Me daba miedo. Me daba miedo porque me importaba, eso es evidente. Era mi segundo año estudiando Traducción e interpretación, una carrera que empecé por una especie de vocación extraña con la comunicación y no con las lenguas. Siempre había traducido literatura como afición, aunque solo fuera para poder entender y explorar los textos que me gustaban. También escribía poesía. Probablemente escribía poesía por la misma razón que traducía poemas, por un amor absurdo y adolescente a las palabras. Y a la comunicación. Me parecía que los versos funcionaban como puentes de conceptos y emociones, como posibilidades abiertas.
Así que empecé a traducir Presence. Empecé a traducir Presence por amor y porque el libro me había cambiado tanto como me había cambiado el viaje por el Báltico. Nunca me había documentado así ni tenido un interés tan claro por hacerlo bien como traduciendo los versos de Mathura. Ese curso, estudiando en Leipzig, apenas tenía materias de traducción y mis intereses se iban a los estudios culturales y mil cosas más. Sin embargo, aquel libro tan fino sirvió para traerme de vuelta y devolverme las ganas.
Un año después volví a Galicia, mi traducción de Presence se llevó un premio y este año ha salido publicada en Xerais. Eso quiere decir que las personas pueden leer y descubrir lo que yo descubrí en un poeta tan lejano y tan próximo a mí. Eso quiere decir que hay huellas de esta pasión tan fuerte en papel, papel que huele a nuevo. Eso quiere decir que puedo llevarme mi versión de Mathura a todas partes. Eso quiere decir que los versos han viajado miles de kilómetros hasta llegar aquí, o allí, o al abstracto de los temas universales que nos preocupan a todos.

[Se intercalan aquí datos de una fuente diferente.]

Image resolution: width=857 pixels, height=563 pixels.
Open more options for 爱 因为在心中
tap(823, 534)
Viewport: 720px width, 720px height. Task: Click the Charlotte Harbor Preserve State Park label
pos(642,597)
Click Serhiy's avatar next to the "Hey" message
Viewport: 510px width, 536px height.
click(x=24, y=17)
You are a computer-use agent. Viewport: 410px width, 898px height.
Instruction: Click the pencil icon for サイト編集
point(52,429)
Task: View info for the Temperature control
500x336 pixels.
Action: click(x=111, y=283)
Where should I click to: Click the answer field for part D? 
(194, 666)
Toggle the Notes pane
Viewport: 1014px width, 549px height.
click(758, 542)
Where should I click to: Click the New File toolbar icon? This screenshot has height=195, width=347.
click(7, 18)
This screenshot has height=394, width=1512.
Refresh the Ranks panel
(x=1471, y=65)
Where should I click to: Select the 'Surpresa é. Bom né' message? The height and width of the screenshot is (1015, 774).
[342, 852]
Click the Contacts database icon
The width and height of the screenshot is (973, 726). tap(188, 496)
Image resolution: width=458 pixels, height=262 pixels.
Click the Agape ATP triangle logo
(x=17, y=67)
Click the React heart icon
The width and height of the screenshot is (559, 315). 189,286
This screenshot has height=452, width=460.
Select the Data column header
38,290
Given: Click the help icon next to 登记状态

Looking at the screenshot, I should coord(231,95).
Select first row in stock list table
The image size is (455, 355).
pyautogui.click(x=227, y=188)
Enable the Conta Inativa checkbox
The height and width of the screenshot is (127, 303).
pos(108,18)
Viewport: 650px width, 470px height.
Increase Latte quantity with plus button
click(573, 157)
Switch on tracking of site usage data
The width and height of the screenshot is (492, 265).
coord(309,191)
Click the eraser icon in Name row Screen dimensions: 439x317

A día de hoy, no tengo claro que quiera dedicarme a la traducción literaria. Sigo traduciendo y escribiendo poesía y publicando, pero supongo que me da miedo. Las cosas que nos gustan suelen darnos miedo. Tampoco sé muy bien si quiero dedicarme a la traducción, o exclusivamente a la traducción. Pero sí sé que la pasión de reconocerme en un libro y navegar sus versos sin miedo a ahogarme en la profundidad de las palabras no se me va a olvidar. Sueño con traducir a poetas que me han cambiado la vida. Con sumergirme así en Yoko Tawada, en Richard Siken, en tantos otros.
No sé si podré hacerlo, pero sí sé que no voy a dejar de intentarlo. En una época donde podemos medir todo en dinero y en número de clics, la poesía sigue teniendo un futuro. La poesía tiene el nombre de la calma y la aventura.
Este fue el primer poema de Mathura que leí. Que no se me olvide nunca.
Watch them go,
the worlds,
watch them go
from our vision
as the sea rises
up against us
and roars.
We say that
we are the only house on this island;
it roars.
I am an animal,
a child’s inventive spirit.
Autor: Martín Iglesias
Leticia Herrero
9 mayo, 2017
Un post muy poético e inspirador que me anima a zambullirme en el poemario de Mathura, con una redacción y unas reflexiones que recuerdan que traducir poesía difícilmente puede hacerse con éxito si no se es poeta.
Gracias, Martín, por dejarte guiar por tu pasión por las palabras y la comunicación. No se me ocurre mejor definición de la vocación de traductor.